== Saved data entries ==
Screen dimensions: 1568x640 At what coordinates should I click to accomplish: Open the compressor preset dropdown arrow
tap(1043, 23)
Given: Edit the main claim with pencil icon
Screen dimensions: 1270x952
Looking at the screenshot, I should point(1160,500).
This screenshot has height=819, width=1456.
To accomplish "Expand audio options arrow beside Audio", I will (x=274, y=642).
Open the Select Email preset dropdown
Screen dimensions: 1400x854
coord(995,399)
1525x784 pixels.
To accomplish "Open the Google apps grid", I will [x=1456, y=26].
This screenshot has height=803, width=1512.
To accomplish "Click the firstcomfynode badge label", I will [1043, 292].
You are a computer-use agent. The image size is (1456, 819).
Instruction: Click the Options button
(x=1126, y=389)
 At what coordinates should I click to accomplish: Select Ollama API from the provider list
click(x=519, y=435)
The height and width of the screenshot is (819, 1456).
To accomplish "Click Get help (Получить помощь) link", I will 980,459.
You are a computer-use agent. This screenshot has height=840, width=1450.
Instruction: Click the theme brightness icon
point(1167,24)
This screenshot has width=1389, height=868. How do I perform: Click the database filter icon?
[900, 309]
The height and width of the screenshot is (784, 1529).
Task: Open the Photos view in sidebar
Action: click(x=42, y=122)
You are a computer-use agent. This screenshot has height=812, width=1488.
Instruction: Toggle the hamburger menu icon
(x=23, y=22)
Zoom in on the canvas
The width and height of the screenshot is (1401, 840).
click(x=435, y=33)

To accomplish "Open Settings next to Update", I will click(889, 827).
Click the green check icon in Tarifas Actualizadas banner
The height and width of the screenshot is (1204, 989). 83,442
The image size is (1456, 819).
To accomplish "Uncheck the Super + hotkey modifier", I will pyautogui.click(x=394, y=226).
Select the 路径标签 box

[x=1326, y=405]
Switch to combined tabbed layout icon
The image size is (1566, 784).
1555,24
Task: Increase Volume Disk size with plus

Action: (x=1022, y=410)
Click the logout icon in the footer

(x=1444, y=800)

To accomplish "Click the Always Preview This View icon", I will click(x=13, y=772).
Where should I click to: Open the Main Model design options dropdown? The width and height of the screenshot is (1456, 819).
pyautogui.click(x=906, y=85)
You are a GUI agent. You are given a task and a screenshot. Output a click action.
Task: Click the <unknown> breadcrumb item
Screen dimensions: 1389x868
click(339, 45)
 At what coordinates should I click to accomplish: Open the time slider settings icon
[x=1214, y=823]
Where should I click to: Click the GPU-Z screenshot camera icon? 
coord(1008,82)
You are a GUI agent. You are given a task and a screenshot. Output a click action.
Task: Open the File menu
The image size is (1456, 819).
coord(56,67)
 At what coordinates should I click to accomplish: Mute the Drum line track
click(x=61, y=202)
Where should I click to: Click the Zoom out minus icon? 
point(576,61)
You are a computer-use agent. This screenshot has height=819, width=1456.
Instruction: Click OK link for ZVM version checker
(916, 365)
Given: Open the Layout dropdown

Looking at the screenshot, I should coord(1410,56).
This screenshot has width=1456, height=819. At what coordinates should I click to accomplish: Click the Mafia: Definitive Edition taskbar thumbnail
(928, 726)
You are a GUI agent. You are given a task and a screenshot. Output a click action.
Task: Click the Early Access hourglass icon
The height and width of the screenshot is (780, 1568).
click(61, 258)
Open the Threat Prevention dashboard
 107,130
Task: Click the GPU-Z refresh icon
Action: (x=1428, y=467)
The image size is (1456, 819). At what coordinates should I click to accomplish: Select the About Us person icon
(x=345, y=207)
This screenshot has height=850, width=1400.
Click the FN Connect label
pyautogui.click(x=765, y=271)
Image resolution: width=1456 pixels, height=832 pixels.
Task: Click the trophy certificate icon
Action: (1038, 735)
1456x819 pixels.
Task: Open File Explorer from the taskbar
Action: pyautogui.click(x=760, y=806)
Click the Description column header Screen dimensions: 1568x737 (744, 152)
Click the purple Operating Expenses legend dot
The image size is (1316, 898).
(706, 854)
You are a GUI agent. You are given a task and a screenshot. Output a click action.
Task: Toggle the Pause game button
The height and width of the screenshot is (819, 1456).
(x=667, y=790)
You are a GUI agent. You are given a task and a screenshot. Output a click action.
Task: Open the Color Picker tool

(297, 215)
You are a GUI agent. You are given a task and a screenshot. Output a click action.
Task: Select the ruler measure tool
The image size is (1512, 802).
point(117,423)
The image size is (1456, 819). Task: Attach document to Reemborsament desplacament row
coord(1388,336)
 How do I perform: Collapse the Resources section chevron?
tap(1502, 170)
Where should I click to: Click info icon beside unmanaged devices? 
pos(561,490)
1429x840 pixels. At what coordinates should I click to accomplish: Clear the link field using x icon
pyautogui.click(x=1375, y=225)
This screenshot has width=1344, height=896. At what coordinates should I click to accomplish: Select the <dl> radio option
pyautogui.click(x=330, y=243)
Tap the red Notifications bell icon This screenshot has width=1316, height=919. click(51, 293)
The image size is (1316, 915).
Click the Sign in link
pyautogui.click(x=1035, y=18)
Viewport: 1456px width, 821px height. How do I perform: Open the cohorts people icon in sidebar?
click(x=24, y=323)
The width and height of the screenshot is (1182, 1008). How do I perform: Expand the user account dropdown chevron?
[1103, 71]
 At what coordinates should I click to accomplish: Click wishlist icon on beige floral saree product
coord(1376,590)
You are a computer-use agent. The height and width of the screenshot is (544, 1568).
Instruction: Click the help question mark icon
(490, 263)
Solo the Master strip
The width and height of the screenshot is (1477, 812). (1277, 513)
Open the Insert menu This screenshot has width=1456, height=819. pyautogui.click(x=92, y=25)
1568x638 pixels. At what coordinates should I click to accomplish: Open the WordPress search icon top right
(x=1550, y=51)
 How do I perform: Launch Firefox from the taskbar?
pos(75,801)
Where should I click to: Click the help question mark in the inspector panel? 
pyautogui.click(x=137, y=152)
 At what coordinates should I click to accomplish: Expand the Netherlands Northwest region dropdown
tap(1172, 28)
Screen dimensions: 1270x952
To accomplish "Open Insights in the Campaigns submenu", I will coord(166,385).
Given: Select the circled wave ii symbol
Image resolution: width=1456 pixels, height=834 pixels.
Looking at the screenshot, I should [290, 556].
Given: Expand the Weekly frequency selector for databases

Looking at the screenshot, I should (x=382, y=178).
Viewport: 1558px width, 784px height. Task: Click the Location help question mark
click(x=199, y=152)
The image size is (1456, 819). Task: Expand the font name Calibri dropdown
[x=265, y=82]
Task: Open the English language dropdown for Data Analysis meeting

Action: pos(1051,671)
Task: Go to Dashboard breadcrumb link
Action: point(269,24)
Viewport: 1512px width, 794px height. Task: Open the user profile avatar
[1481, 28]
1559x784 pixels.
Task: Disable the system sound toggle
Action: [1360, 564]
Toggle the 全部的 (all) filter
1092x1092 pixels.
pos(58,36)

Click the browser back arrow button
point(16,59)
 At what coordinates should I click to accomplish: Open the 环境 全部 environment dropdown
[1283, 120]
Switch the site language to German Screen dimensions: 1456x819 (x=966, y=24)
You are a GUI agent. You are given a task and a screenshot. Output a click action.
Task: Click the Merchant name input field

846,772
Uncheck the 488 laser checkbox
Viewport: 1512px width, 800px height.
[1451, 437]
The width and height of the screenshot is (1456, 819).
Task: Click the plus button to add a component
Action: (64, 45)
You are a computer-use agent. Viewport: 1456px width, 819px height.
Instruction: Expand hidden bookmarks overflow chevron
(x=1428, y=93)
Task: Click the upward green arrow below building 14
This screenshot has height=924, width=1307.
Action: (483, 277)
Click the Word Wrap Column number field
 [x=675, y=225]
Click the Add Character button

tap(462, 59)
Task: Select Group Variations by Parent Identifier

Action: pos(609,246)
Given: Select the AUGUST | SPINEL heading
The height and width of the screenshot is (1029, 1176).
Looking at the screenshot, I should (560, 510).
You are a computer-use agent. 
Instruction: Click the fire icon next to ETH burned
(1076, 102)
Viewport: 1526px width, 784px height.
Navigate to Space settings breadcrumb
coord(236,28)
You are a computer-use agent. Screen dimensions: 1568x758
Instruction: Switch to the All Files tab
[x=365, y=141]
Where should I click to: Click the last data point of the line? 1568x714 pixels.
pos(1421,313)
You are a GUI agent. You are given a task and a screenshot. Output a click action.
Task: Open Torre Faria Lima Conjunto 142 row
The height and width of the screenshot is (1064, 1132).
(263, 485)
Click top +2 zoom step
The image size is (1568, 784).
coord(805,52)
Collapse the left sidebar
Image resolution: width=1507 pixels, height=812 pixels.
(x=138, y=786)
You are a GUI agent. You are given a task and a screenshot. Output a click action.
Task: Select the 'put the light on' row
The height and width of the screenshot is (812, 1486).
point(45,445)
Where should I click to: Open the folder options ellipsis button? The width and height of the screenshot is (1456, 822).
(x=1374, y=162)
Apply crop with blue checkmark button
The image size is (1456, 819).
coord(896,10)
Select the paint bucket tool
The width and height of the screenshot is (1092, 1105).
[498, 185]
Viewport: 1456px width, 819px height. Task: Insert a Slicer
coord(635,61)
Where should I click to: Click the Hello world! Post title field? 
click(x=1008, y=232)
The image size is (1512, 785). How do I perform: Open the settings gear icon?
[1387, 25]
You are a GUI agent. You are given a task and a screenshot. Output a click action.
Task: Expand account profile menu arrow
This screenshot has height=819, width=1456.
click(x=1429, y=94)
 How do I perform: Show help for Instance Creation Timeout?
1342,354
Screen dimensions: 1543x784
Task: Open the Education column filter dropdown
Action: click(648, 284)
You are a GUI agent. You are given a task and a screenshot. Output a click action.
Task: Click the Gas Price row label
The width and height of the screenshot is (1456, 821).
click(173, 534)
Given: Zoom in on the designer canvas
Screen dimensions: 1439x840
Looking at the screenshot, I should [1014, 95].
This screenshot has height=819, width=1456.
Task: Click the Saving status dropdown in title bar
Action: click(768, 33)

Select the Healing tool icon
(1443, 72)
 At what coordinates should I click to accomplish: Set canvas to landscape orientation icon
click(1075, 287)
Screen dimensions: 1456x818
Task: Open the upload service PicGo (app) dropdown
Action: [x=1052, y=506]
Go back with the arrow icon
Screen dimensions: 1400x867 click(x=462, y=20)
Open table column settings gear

== EXERCISE AIM ==
Where the line containing "Task: Click the Gas Price row label" appears, start copying, and go on exactly through the last line of the data.

== EXERCISE RESULT ==
Task: Click the Gas Price row label
The width and height of the screenshot is (1456, 821).
click(173, 534)
Given: Zoom in on the designer canvas
Screen dimensions: 1439x840
Looking at the screenshot, I should [1014, 95].
This screenshot has height=819, width=1456.
Task: Click the Saving status dropdown in title bar
Action: click(768, 33)

Select the Healing tool icon
(1443, 72)
 At what coordinates should I click to accomplish: Set canvas to landscape orientation icon
click(1075, 287)
Screen dimensions: 1456x818
Task: Open the upload service PicGo (app) dropdown
Action: [x=1052, y=506]
Go back with the arrow icon
Screen dimensions: 1400x867 click(x=462, y=20)
Open table column settings gear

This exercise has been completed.